++++ GIVEN RECORDS ++++
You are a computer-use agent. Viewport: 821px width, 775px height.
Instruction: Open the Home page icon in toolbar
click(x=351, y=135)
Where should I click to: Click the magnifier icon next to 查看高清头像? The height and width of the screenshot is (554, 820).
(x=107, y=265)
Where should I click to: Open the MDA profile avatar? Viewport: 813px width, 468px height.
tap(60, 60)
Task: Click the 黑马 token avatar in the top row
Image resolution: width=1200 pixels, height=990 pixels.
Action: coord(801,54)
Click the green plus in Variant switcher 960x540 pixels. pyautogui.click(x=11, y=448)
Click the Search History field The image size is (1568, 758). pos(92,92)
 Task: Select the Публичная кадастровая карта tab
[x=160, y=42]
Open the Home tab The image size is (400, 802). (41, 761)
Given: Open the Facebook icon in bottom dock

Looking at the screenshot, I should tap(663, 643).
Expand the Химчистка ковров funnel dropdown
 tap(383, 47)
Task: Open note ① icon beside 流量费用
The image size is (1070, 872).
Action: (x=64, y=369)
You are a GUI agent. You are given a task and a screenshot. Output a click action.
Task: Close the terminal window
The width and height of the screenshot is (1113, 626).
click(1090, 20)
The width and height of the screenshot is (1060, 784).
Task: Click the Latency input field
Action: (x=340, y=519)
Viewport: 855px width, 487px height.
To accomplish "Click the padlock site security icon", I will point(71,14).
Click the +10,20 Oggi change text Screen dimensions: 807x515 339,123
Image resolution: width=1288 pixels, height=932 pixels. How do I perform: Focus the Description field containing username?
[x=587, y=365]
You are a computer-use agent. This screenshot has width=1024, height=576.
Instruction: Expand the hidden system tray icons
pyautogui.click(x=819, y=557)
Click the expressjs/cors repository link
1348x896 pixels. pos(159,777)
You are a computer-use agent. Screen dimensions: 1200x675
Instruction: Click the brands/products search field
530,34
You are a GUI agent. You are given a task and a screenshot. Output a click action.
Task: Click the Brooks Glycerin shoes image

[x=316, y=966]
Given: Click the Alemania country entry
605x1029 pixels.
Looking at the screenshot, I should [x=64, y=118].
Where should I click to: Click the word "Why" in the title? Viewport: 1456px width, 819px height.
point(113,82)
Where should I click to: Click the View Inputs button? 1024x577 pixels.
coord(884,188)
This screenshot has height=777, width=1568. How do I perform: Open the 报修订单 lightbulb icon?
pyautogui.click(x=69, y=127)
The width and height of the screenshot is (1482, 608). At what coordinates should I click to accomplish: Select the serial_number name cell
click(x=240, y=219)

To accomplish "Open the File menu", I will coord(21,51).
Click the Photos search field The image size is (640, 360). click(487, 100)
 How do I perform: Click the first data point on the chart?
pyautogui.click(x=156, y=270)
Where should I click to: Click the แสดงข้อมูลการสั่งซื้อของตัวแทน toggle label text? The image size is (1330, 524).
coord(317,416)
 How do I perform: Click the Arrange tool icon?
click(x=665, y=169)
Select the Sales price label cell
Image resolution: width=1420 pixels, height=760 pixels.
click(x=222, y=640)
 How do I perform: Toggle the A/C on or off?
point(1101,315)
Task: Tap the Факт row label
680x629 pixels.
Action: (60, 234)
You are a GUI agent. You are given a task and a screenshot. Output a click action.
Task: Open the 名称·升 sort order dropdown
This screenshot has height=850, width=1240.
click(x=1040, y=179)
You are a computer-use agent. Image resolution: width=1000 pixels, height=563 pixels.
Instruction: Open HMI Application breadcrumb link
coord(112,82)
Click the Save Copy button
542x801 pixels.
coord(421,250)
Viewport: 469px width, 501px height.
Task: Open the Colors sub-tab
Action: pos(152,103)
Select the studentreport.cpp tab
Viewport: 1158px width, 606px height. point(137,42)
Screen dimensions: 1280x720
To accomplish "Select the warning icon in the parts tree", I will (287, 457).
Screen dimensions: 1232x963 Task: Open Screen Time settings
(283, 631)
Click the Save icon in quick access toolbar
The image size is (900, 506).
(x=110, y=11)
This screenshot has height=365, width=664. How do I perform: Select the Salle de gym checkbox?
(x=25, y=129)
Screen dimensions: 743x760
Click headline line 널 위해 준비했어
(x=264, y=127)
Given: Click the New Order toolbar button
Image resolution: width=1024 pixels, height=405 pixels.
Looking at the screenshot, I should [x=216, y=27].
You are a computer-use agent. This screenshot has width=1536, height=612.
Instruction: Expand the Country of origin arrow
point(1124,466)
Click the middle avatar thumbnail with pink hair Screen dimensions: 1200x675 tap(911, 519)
++++
HOW TO COMPLETE THIS TASK: Repeat word for word the lines above that run from the line containing "Click the green" through the line containing "Task: Close the terminal window", both ends included, and nothing else.

RESULT:
Click the green plus in Variant switcher 960x540 pixels. pyautogui.click(x=11, y=448)
Click the Search History field The image size is (1568, 758). pos(92,92)
 Task: Select the Публичная кадастровая карта tab
[x=160, y=42]
Open the Home tab The image size is (400, 802). (41, 761)
Given: Open the Facebook icon in bottom dock

Looking at the screenshot, I should tap(663, 643).
Expand the Химчистка ковров funnel dropdown
 tap(383, 47)
Task: Open note ① icon beside 流量费用
The image size is (1070, 872).
Action: (x=64, y=369)
You are a GUI agent. You are given a task and a screenshot. Output a click action.
Task: Close the terminal window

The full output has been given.